Scheduled Downtime
On Tuesday 24 October 2023 @ 5pm MT the forums will be in read only mode in preparation for the downtime. On Wednesday 25 October 2023 @ 5am MT, this website will be down for maintenance and expected to return online later in the morning.
Normal Operations
The forums are back online with normal operations. If you notice any issues or errors related to the forums, please reach out to help@ucar.edu

need help to run CAM4

Hi,
I'm very new to model and using parallel computer. Now I've been trying to get CAM4_9_02 default run on blufile.ucar.edu machine for several days. I inputed the account number in
the line
BSUB -P # account number
in the file run-ibm.csh and tried to run it by type run-ibm.csh &
but they give me a report like

[1] 692956
be1105en$ Missing name for redirect.

Do you have any idea which part i did wrong?
 

eaton

CSEG and Liaisons
That script is designed to be submitted to the batch queue, i.e.:

% bsub < run-ibm.csh

But note that in addition to the project number you'll also need to supply the root to your source tree. The script currently contains:

set camroot = /fis/cgd/...

That path needs to be supplied.
 
Thanks a lot! Now I have another problem after changing the camroot
it says

bash-3.1$ LSB_HOSTS: Undefined variable.
ERROR: unrecognized arguments: 4


following lots of configure options looks come from the configure file

and in the last it says
configure failed

Do I need to make some change to configure as well?
 

eaton

CSEG and Liaisons
LSB_HOSTS isn't defined unless you submit the job to the batch queue using bsub.

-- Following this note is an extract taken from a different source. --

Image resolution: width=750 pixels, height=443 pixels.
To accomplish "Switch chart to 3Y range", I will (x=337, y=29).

You haven't provided enough info for me to guess why the configure command isn't working.
 

eaton

CSEG and Liaisons
I did some testing of the script with cam4_9_02 and found the following:

1) The script is meant to be used from the batch queue. If you execute it interactively then LSB_HOSTS will not be defined, and the ntasks shell variable won't be set. Since that variable is used in the arguments to configure then configure gets bad arguments which is why you saw the "configure failed" message.

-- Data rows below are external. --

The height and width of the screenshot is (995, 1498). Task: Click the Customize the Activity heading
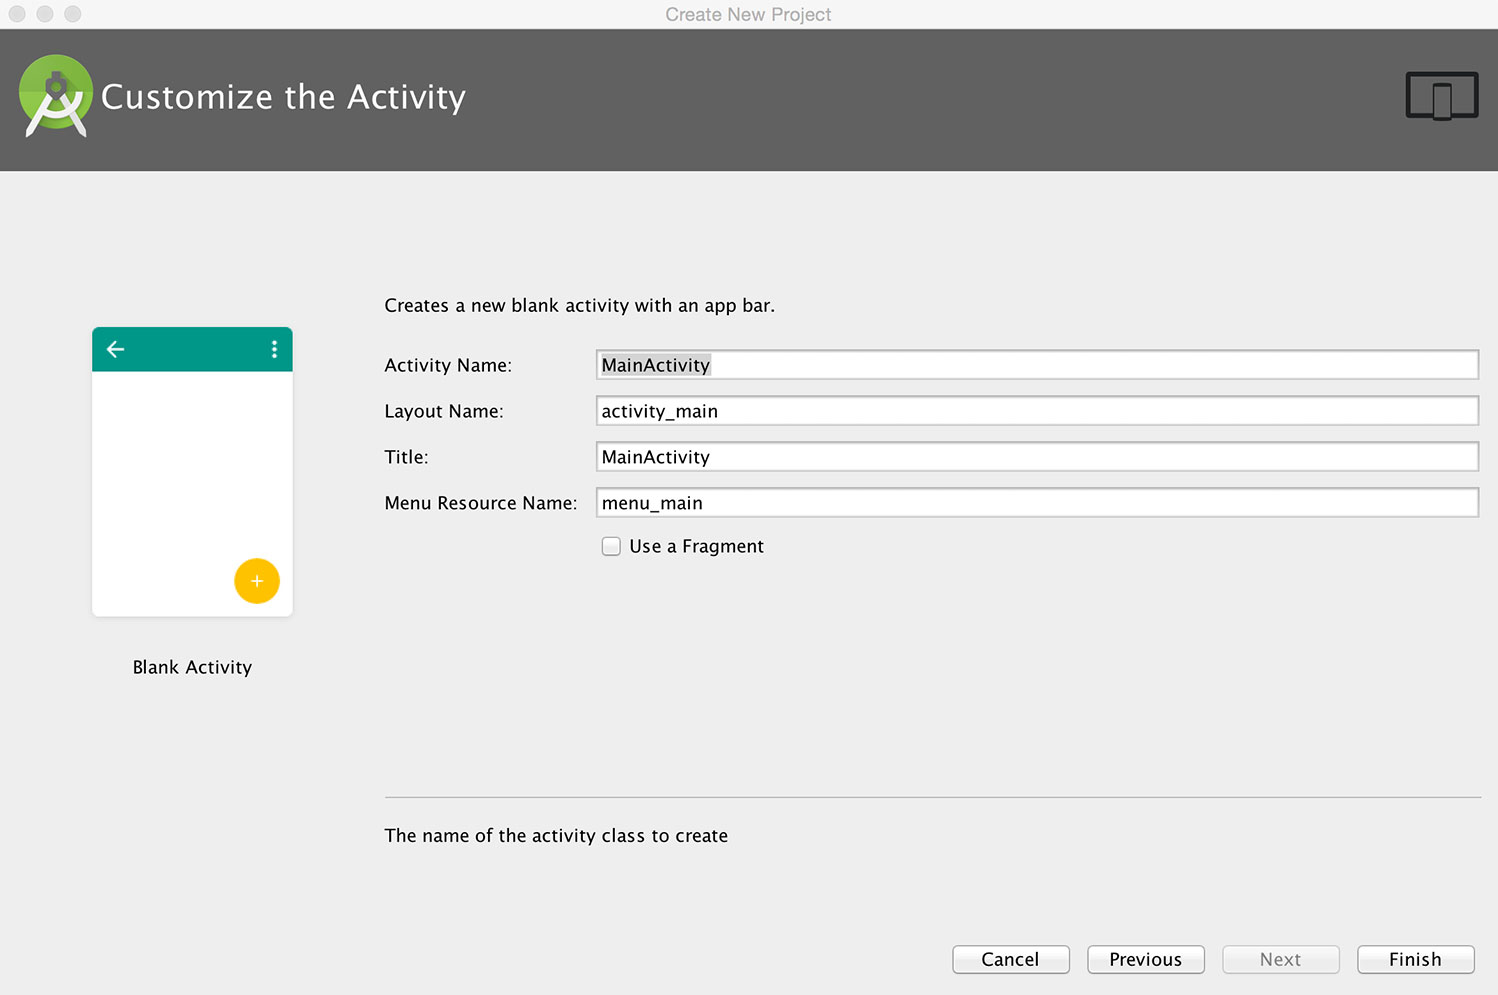coord(283,97)
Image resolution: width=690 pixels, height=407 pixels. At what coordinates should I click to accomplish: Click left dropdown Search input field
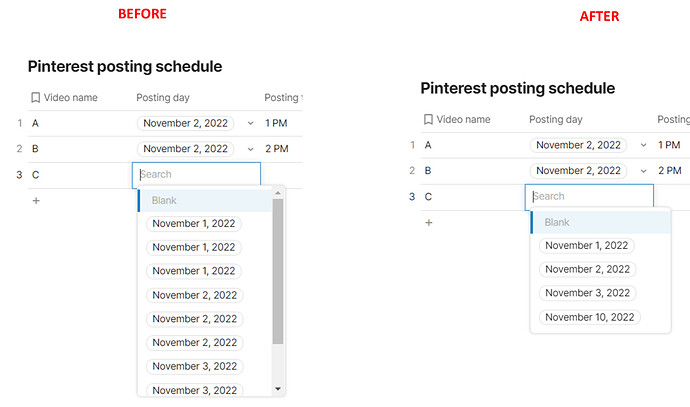tap(196, 174)
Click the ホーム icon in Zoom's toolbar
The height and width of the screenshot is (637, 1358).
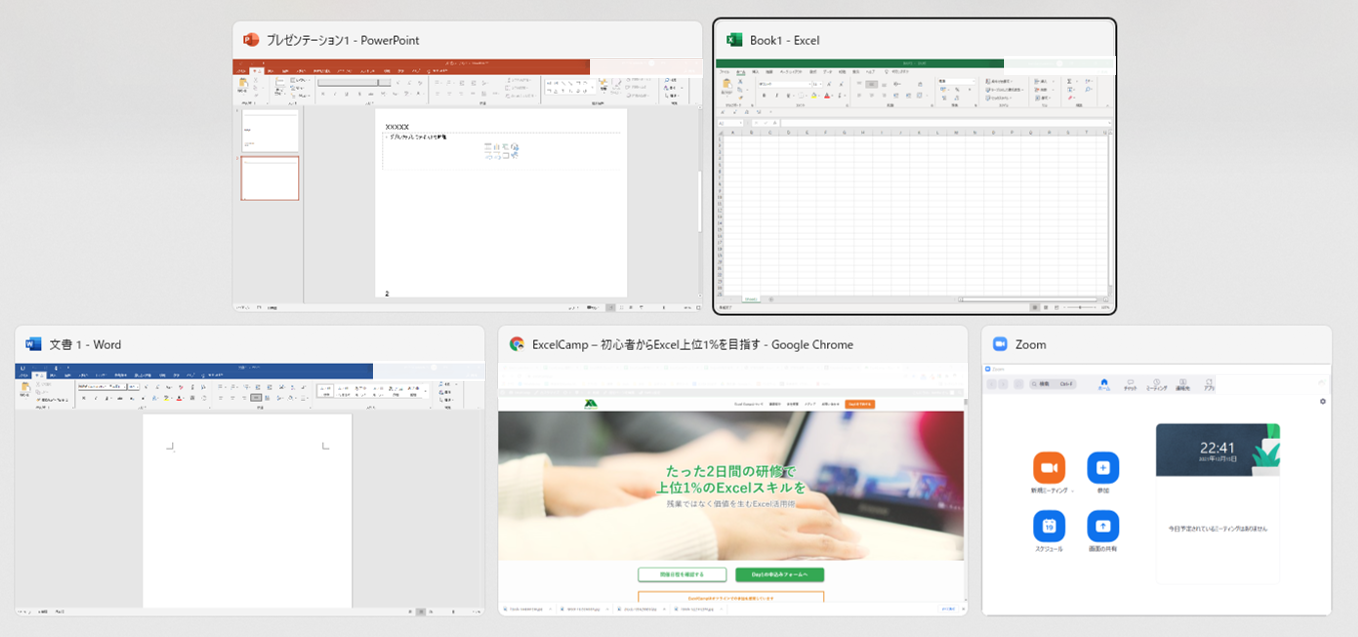(1103, 383)
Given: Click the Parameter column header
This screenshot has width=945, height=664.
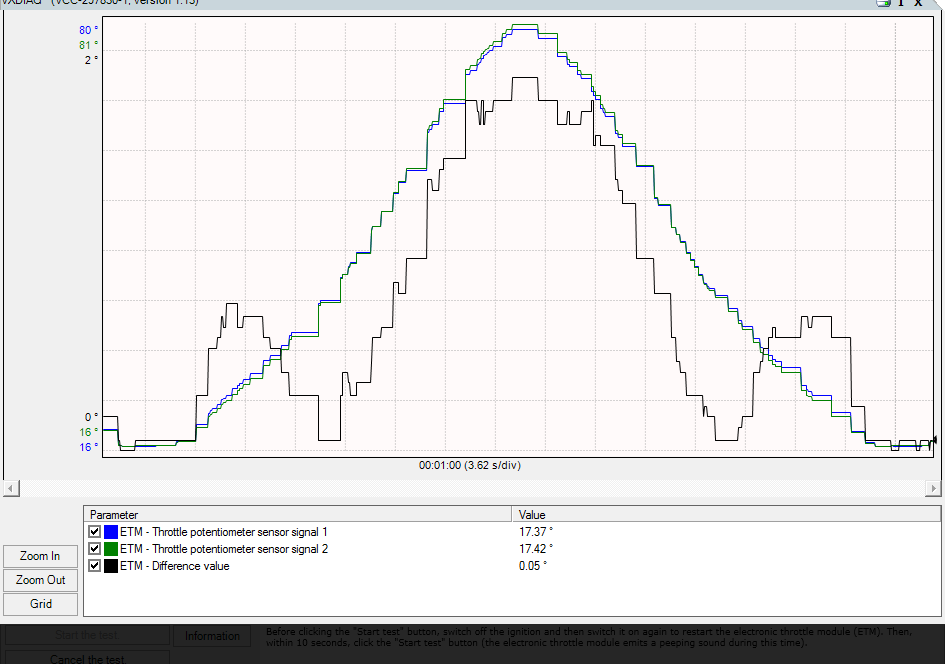Looking at the screenshot, I should pyautogui.click(x=297, y=514).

2) The script will work without modification in the release code. But cam4_9_02 is development code which does not have the same default chemistry and physics packages as the released CAM4. To get the script to work you'll need to add arguments to the configure line to get the configuration that you really want to run. At a miniumum you'll need to add an argument such as "-hgrid 1.9x2.5" to run a 2 degree model. configure is currently defaulting to a 10x15 grid which isn't a high enough resolution for running with 16 tasks and 4 threads per task.
 
thanks a lot!
I solved the ntasks problem by set it to a number of 1. Don't know if it makes sense.

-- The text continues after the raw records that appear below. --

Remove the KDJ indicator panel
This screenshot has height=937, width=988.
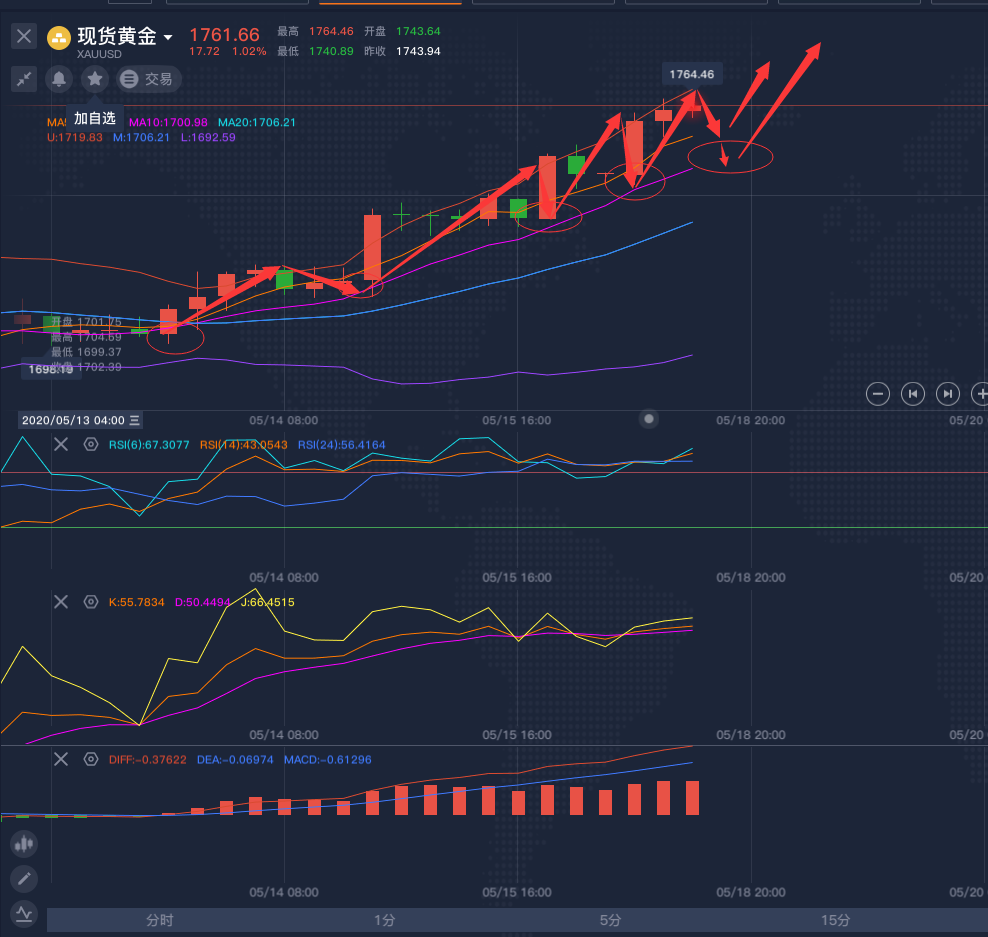[61, 602]
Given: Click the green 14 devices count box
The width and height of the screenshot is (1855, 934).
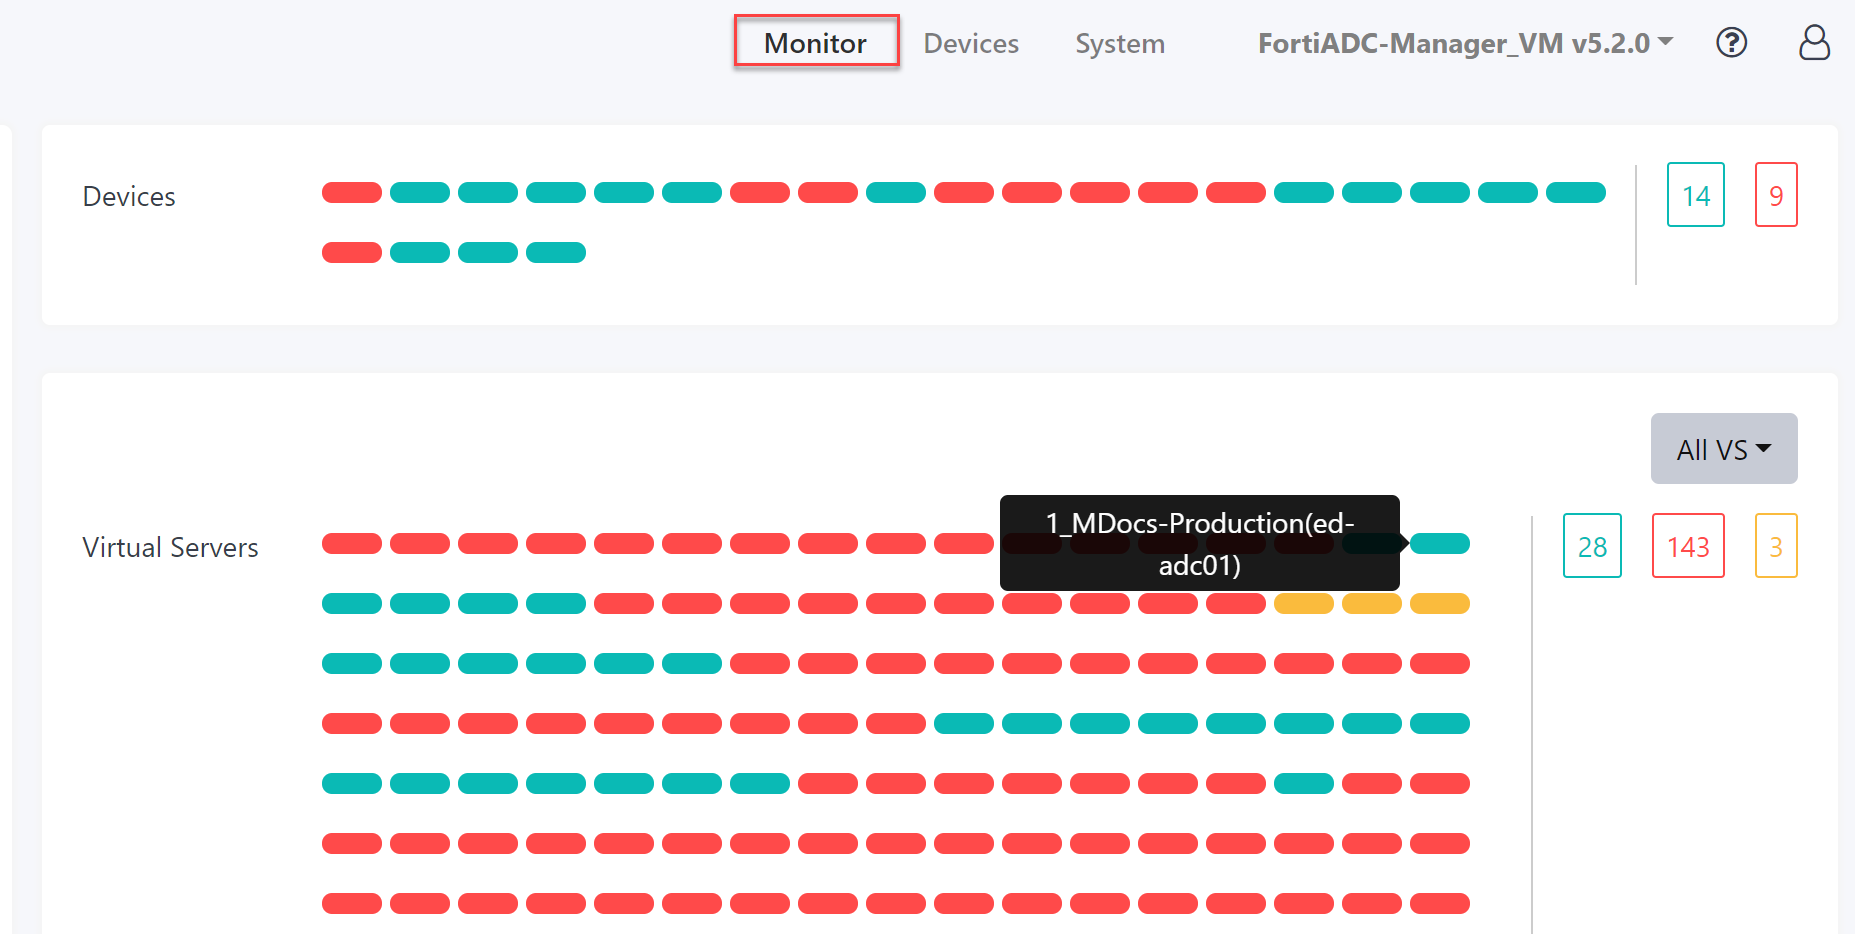Looking at the screenshot, I should pos(1695,195).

Now I have another problem, I'm trying to link a namelist file into the run-ibm.csh

by using the command

cd $blddir || echo "cd $blddir failed" && exit 1
$cfgdir/build-namelist -s -case $case -runtype $runtype
-infile $namelistdir/namelist || echo "build-namelist failed" && exit 1 #ADD PHL

it gave me -infile: Command not found.
build-namelist failed

Any idea how to solve this?
Thank you!
 
I am trying to run a test case to familiarize myself with CAM, but every time I try to configure I get the message

-----------------
WORKDIR: Undefined variable.
-----------------

and none of the files are created. I am trying to configure it with the machine midnight, resolution 10x15_10x15, and component set FCN. I can't seem to find what WORKDIR is in the user's guide
 
to WLee

I think it has a description of the workdir inside the run file
## $wrkdir is a working directory where the model will be built and run.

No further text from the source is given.